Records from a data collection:
________
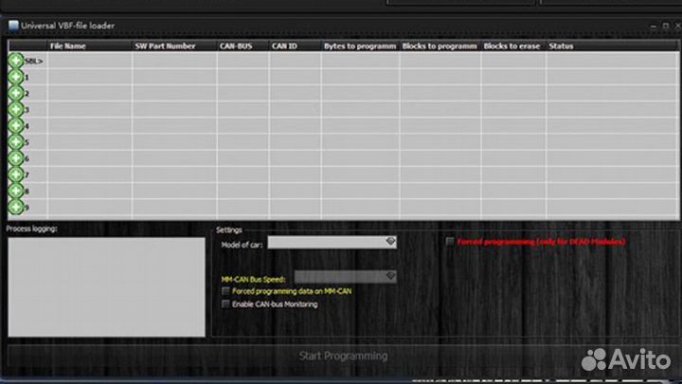Check Enable CAN-bus Monitoring option

[224, 304]
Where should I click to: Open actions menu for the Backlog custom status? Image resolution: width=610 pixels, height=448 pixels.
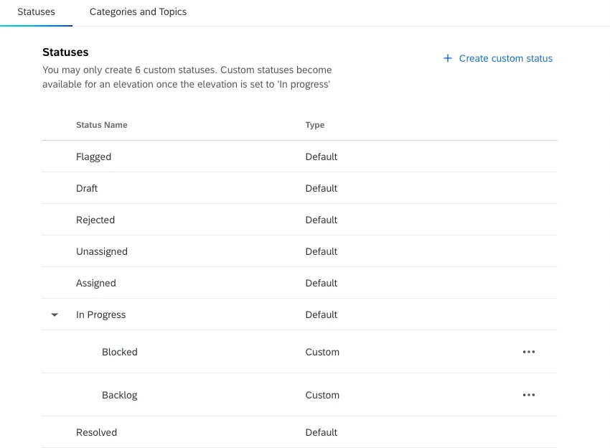(529, 395)
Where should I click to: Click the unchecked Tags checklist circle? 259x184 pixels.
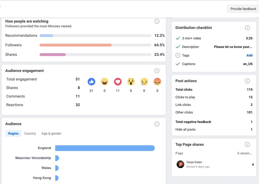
________
Retype, word for word, the line containing "Where should I click to: Open" and each line after it through the end of the data, leaving any picture out.

Where should I click to: Open actions menu for the Backlog custom status? Image resolution: width=610 pixels, height=448 pixels.
(529, 395)
Where should I click to: Click the unchecked Tags checklist circle? 259x184 pixels.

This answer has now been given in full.